In a single term as governor of Georgia, Jimmy Carter propelled the state into a new era.

The acronyms for state offices that still populate news stories about Georgia government – DOT, DNR – are lasting reminders of the massive reorganization that was a hallmark of his administration.

But his legacy had already been largely determined by the time he sat down from giving his inauguration speech on Jan. 12, 1971.

“I say to you quite frankly that the time for racial discrimination is over. Our people have already made this major and difficult decision,” Carter said as he stood in front of the Capitol, pronouncing the end of a painful era with an engineer’s perfunctory certainty.

The shock value of those words would fade quickly as Georgia raced ahead over the following years. But on that stage, that day, they came as a thunderclap.
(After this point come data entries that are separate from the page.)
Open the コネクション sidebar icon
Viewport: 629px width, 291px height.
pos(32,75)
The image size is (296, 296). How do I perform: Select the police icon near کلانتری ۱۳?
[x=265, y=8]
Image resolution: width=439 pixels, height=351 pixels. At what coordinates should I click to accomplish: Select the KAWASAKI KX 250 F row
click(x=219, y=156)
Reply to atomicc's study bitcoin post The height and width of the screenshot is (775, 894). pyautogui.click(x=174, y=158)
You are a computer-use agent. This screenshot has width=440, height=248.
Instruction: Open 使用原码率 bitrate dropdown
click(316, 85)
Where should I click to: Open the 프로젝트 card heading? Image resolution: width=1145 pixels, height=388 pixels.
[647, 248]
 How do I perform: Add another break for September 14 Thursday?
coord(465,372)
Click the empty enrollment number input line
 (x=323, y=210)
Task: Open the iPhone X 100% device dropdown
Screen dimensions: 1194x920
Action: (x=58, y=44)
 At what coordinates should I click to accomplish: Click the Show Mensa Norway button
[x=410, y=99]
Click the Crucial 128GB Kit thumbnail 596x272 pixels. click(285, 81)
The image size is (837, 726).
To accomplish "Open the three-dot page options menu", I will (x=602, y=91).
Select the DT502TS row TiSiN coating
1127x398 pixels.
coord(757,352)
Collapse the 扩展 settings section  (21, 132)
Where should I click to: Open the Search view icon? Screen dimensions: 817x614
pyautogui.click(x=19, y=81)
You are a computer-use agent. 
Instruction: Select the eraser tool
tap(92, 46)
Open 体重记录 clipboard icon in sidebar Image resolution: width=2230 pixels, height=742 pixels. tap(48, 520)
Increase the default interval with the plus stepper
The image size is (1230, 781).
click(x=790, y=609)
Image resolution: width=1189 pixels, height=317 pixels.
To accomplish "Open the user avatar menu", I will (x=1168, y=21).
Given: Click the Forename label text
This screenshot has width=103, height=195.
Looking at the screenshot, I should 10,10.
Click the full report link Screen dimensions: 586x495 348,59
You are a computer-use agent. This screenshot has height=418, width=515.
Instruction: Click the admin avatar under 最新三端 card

The former governor, Lester Maddox, had sold his Atlanta restaurant rather than serve black customers. George Wallace, running in the presidential primaries on a defiantly segregationist platform, carried the state in the 1968 election. And the rural populist campaign Carter ran for governor against “Cufflinks Carl” Sanders reminded many observers of the Alabama governor’s anti-establishment style, with whiffs of appeals to segregationists.

Although his family was considered relatively liberal on such matters, Carter had straddled the race issue in his campaign, remarking to a reporter that he had “no trouble pitching for Wallace votes and Black votes at the same time.”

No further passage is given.